## Problem requirements:
Check each line of the data below for the string "computer". Then give the number of lines that have it, without anything else.

## Task data:
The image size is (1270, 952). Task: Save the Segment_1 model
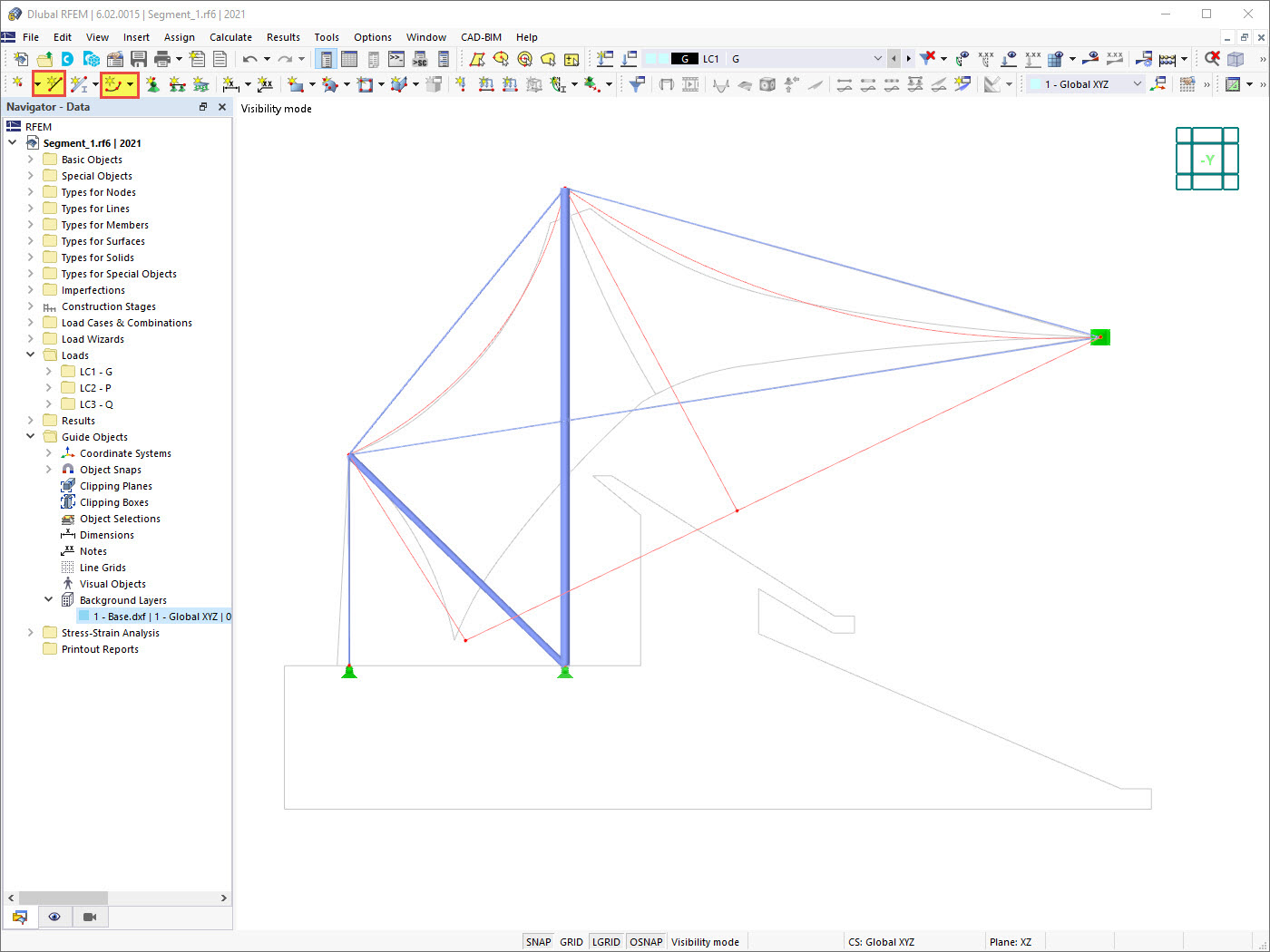[138, 58]

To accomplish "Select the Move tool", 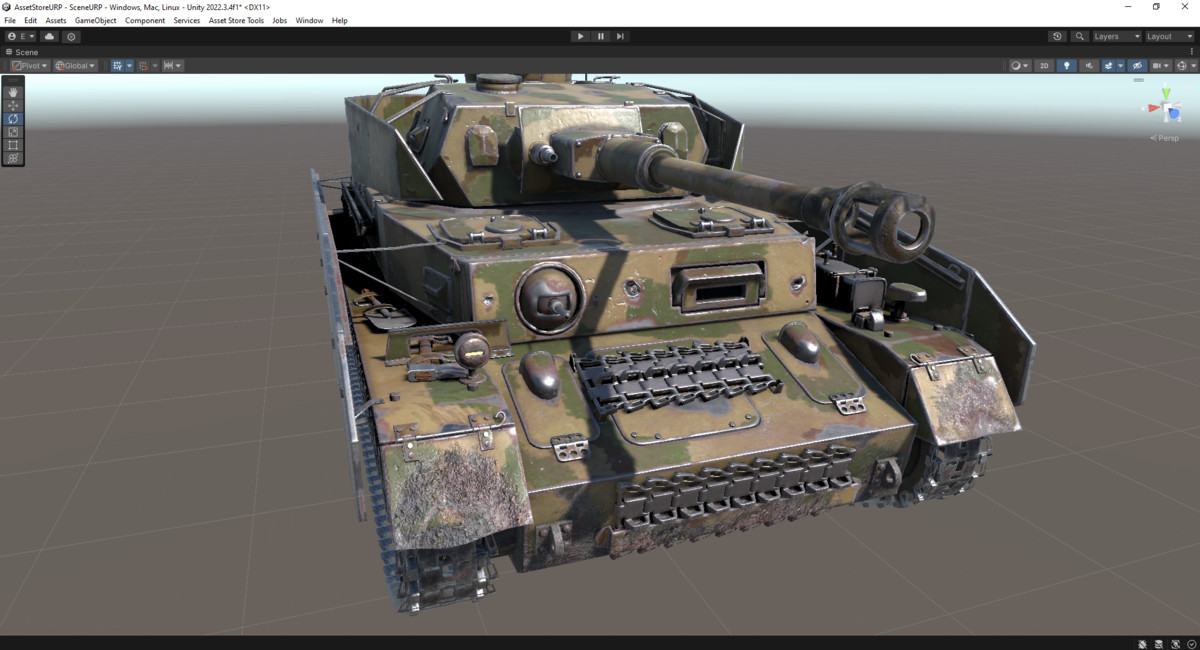I will click(x=13, y=105).
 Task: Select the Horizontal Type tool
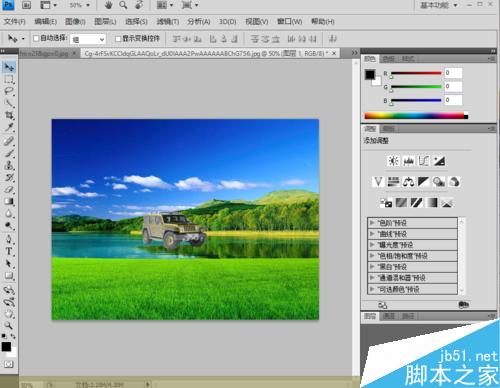9,251
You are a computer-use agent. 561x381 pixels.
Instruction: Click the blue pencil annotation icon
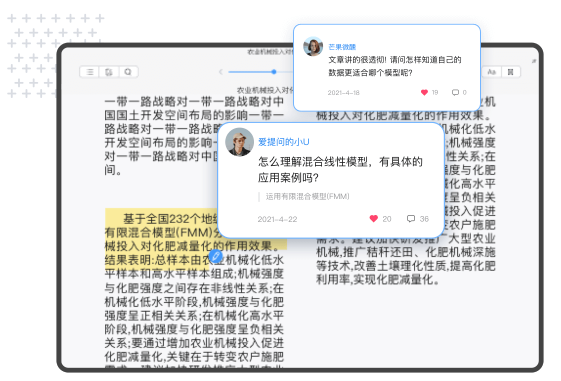[x=215, y=256]
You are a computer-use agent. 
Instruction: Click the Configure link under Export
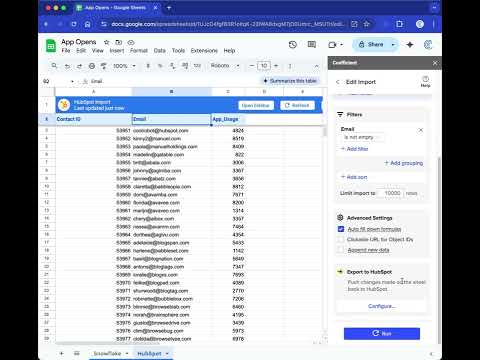(382, 306)
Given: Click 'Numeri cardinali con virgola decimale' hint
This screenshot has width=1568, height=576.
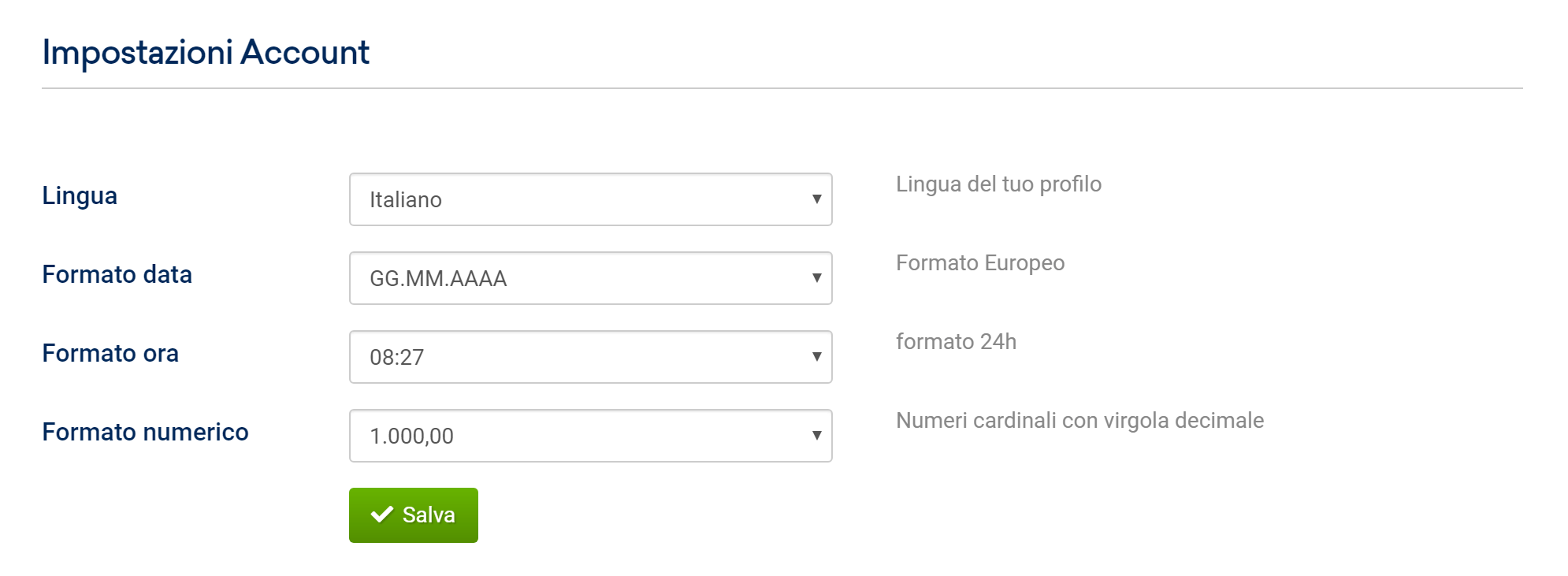Looking at the screenshot, I should [x=1079, y=420].
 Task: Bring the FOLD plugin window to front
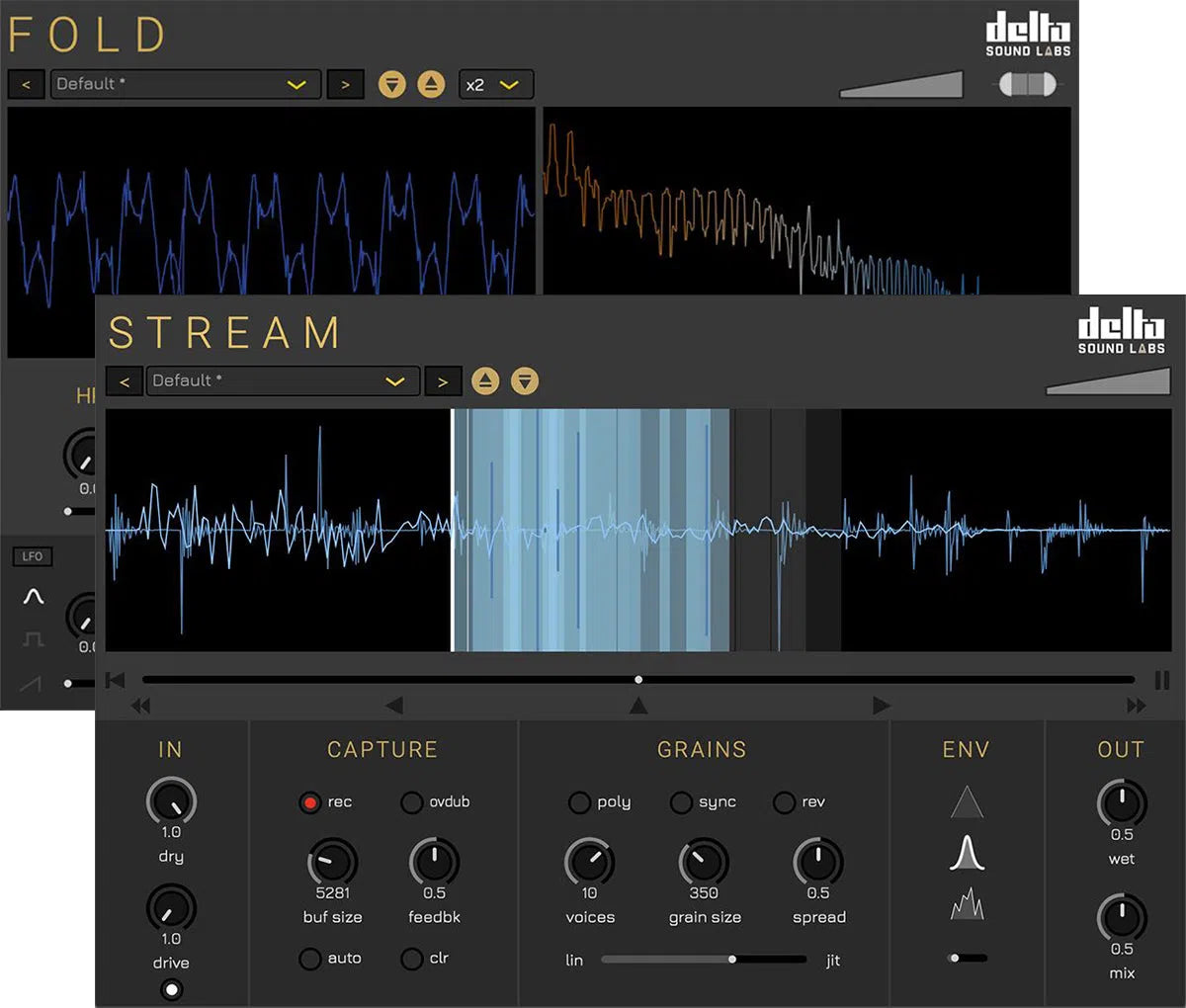tap(87, 33)
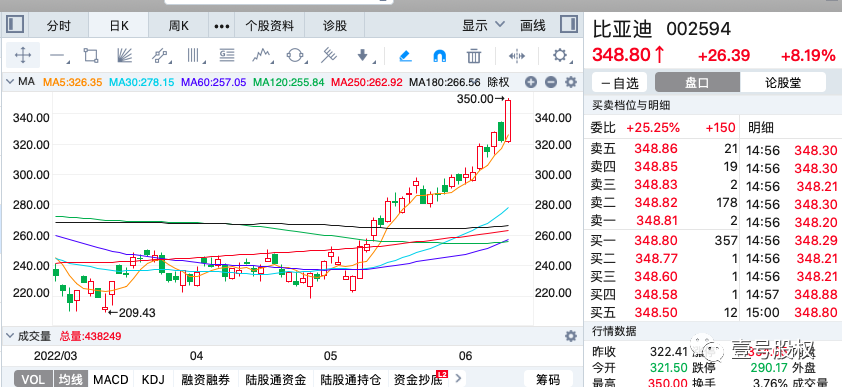Zoom in with the plus circle
Screen dimensions: 842x387
(x=531, y=82)
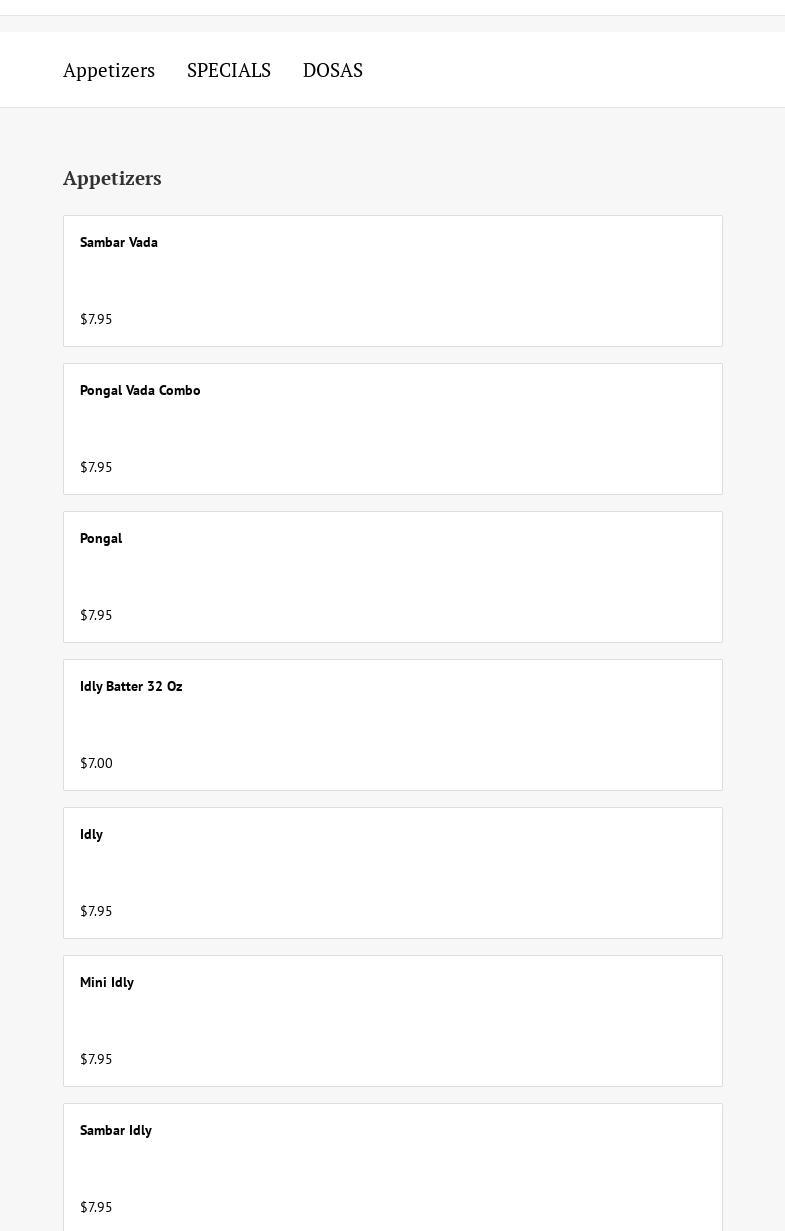The width and height of the screenshot is (785, 1231).
Task: Select the $7.00 Idly Batter price
Action: click(96, 763)
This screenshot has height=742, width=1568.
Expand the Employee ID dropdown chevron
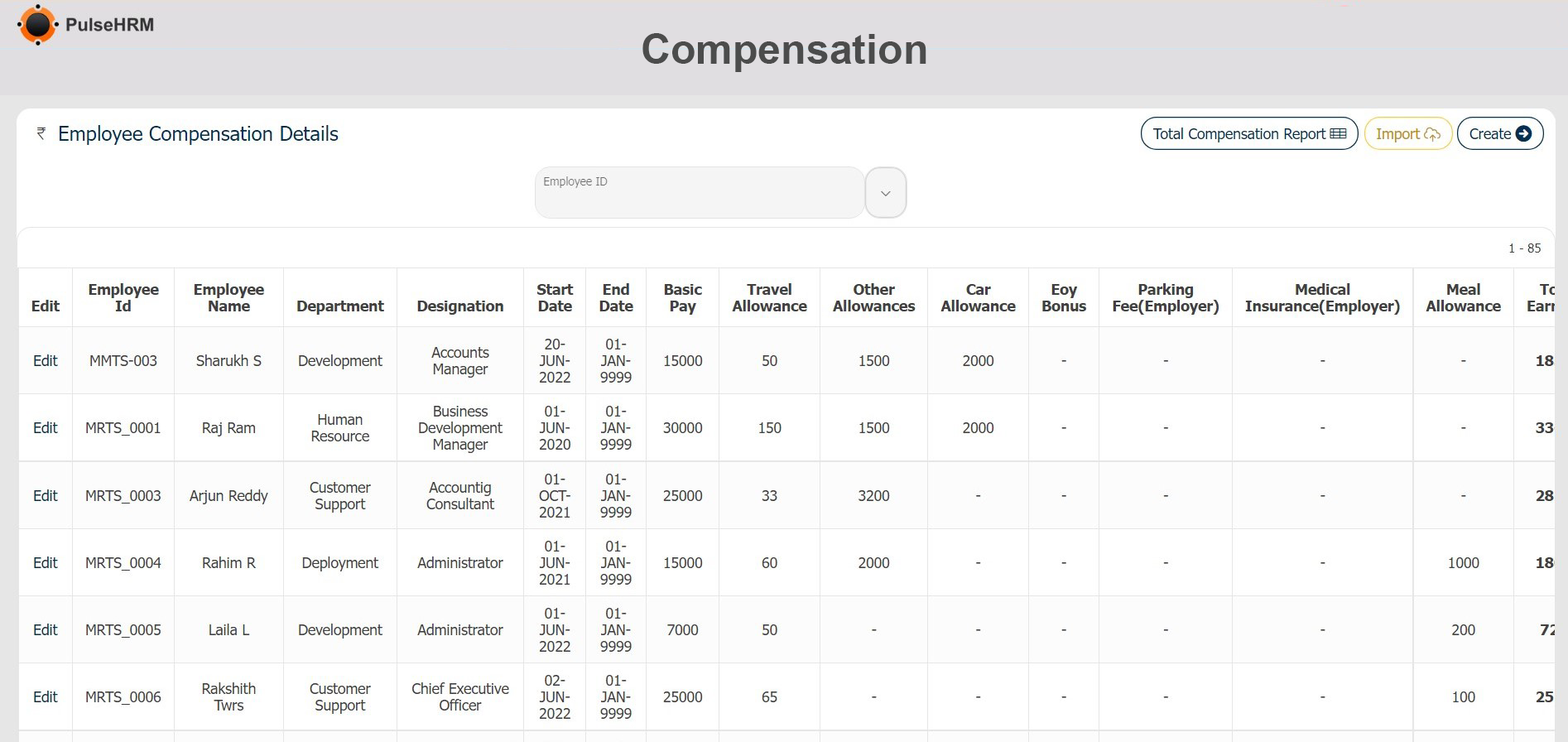point(885,193)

## Answer:
2